PASSAGE FOR REVIEW below:

Xema OS global CLI (plan v4.3 §6 Phase J). Single binary day-0 onboarding: `npm i -g @xemahq/xema && xema dev` boots the whole stack; `xema biome scaffold` / `install` / `publish` / `lint` author and ship biomes; `xema run <capability>` invokes through th

Readme

@xemahq/xema

The Xema OS command-line interface

Overview

The single global binary for Xema. Install it once to launch the whole platform with one command, author and ship biomes, and invoke capabilities from your terminal.

xema up resolves the platform's distribution lock into an effective service roster, brings up the backing infrastructure you don't already run, and supervises every service to readiness — over a container substrate (customers) or a native substrate (contributors). It is a thin bring-up coordinator: it resolves topology and sequences startup, delegating process lifecycle (restart, health, resource limits) to the substrate beneath it (Docker/Podman, or your own infra). It never becomes a second orchestrator.

Installation

npm i -g @xemahq/xema

Scaffold a config — xema init

Generate a xema.config.yaml tailored to your scenario. Run it with no flags for a short interactive wizard, or --preset / --yes for scripted use:

xema init                                  # interactive wizard
xema init --preset local-container --yes   # full local stack in containers
xema init --preset byo-infra               # bring-your-own Postgres/Keycloak/object-store
xema init --preset appliance               # Kubernetes via Helm
#   --edition <id> picks a distribution edition (offered from xema-distributions);
#   --web enables the host shell; --output <path>; --force to overwrite.

End of PASSAGE FOR REVIEW.
RECORDED DATA below:

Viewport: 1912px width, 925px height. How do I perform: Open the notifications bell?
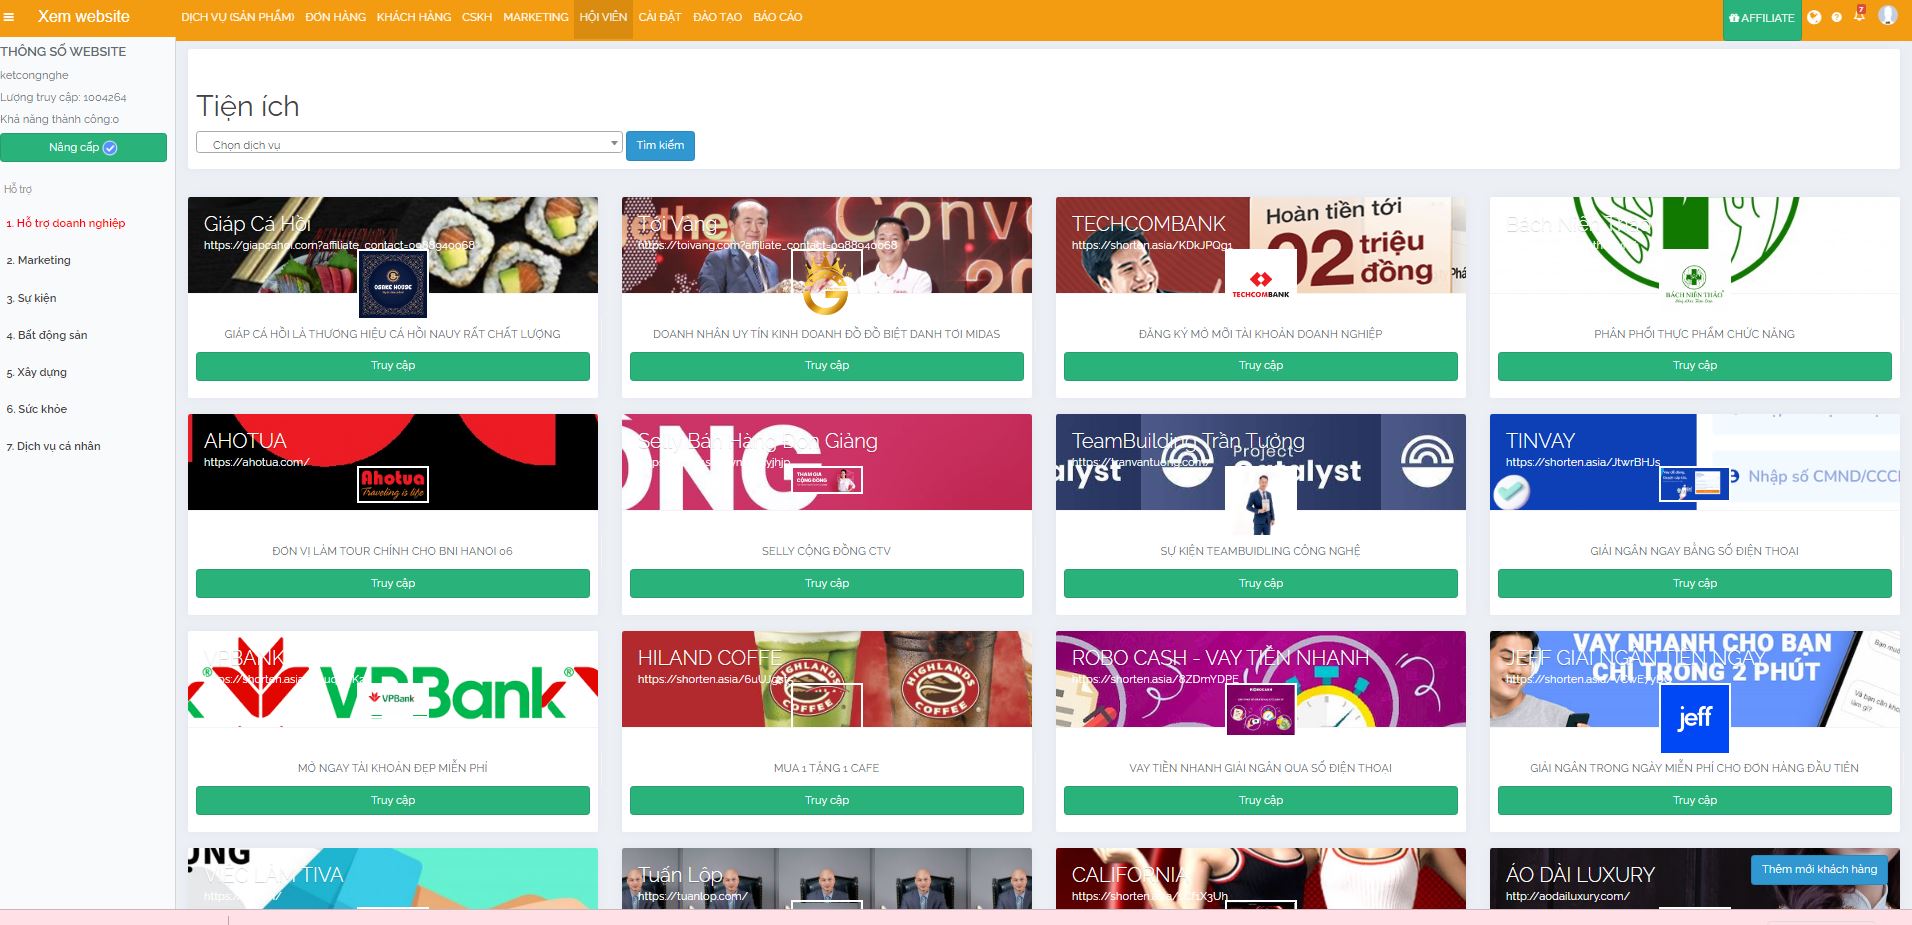coord(1859,16)
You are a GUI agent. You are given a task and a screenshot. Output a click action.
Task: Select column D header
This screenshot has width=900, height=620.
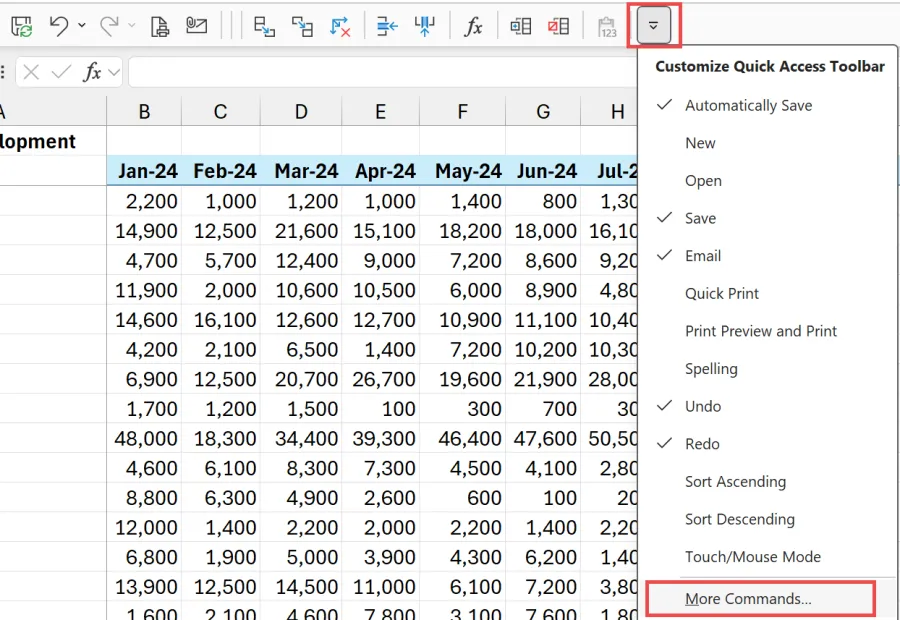[x=301, y=112]
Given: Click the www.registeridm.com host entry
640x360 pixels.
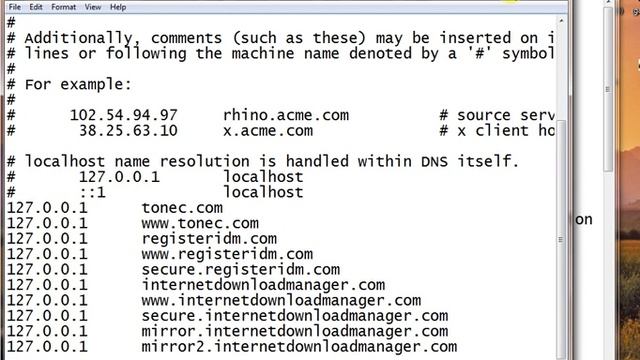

End of RECORDED DATA.

● **TASKS AND EXERCISES**:
[A] Say whether each statement agrees with the Xema CLI readme, answering yes or no and quoting the deciding words of the text. (i) xema up hands process lifecycle over to the substrate beneath it. (ii) The appliance preset of xema init targets Kubernetes via Helm. (iii) xema up is meant to grow into a second orchestrator.
[B] Carry the Xema CLI readme forward with its next part, starting right after its final line.

● **ANSWERS FOR EACH ITEM**:
[A]
(i) Yes: "delegating process lifecycle (restart, health, resource limits) to the substrate beneath it"
(ii) Yes: "xema init --preset appliance               # Kubernetes via Helm"
(iii) No: "It never becomes a second orchestrator."

[B]
The wizard walks you through:

  • scenario (containers / BYO-infra / appliance),
  • edition — which biomes make up the platform (oss, core, … described inline),
  • infrastructure, per service — for each of Postgres / Redis / Keycloak / object-store / etcd / search / Temporal, choose auto (xema launches it) or external (paste your connection URL), and each external URL is connection-tested (reachability),
  • your own biomes — add git repo(s) as sources (composed with the edition at launch), or use xema dist build for a full custom distribution.

Every generated config is validated against the schema before it's written, so it can never be one xema up would reject.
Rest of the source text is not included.